Thousands Say a Last Goodbye, Good Riddance, to Horse Diving in Atlantic CityPosted by John Melia, ALDF's Litigation Fellow on February 17th, 2012
Atlantic City’s Steel Pier recently came under heavy fire for plans to revive its famous diving horse show. The show, which ran from the 1920s through the 1970s, involved forcing a horse to jump off a 40 foot platform into a pool of water below. Predictably, diving like this is dangerous and traumatic for the horses, for whom high diving is anything but a natural behavior. Humans force animals to suffer in the name of entertainment all the time, but the thought of reviving this absurd and unnecessary practice still surprised me. Steel Pier operators even went so far as to claim on their Facebook wall that they had “conducted significant research into past practices,” and had determined “there was no animal cruelty or abuse that occurred in the past.” How horse diving itself did not register as cruelty and abuse in these people’s minds is beyond me.

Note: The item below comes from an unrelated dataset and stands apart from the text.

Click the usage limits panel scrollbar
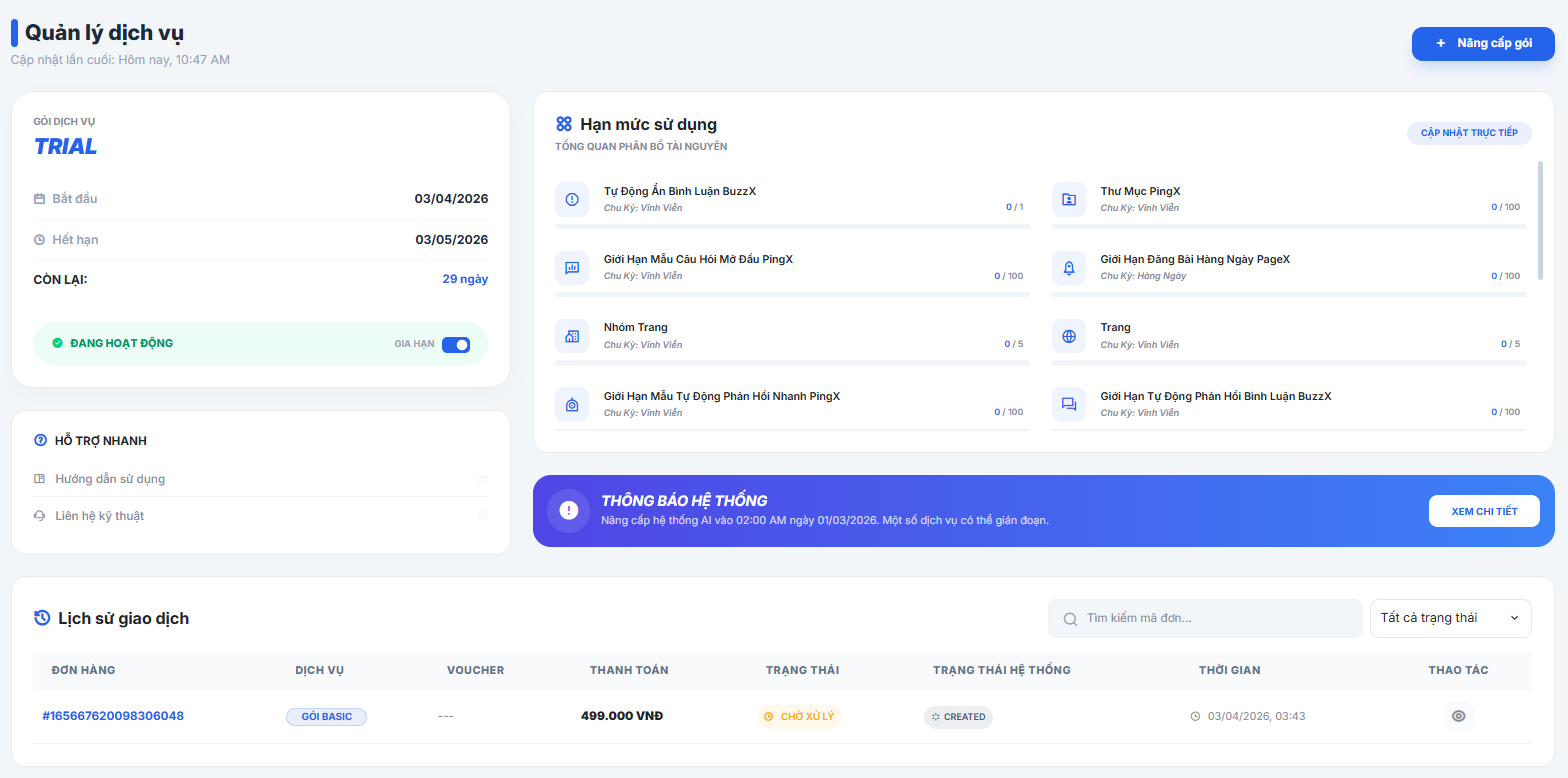1540,220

But then an inspiring thing happened. Thousands of people stood up to condemn Steel Pier’s plans to bring back the terrible spectacle. Flooded in negative publicity, the developers announced that they no longer intended to include horse diving in their new plans. In an attempt to save face, Steel Pier claimed that it had merely decided to “create new memories for visitors instead of recreating old ones.” What really happened is clear: thanks to relatively new attitudes about the treatment of animals, Steel Pier’s pointlessly cruel horse diving act was shut down before it could even get started.
I sometimes get discouraged when I look around and see all the ways that animals are made to suffer for human amusement. The country is full of disreputable zoos, where animals spend their days pacing the walls of their tiny cages. Circuses with no regard for the physical or psychological health of their animals flourish. Wild animals are still held captive by the thriving canned hunting industry, waiting to be shot by “hunters” who get a thrill from killing the helpless. But when I see tens of thousands of people stand up and say no to reviving an old, abandoned form of animal cruelty, I feel hope. It reminds me that we can in fact eliminate specific forms of animal cruelty and keep them from coming back. The condition of animals in this country moves forward at an excruciatingly slow pace, but it’s important to remember that it is moving forward. In a few more decades, I wonder what other current forms of animal cruelty will have turned into sad memories of past mistakes.
Just so long as we can keep cat breading. Cat breading’s okay.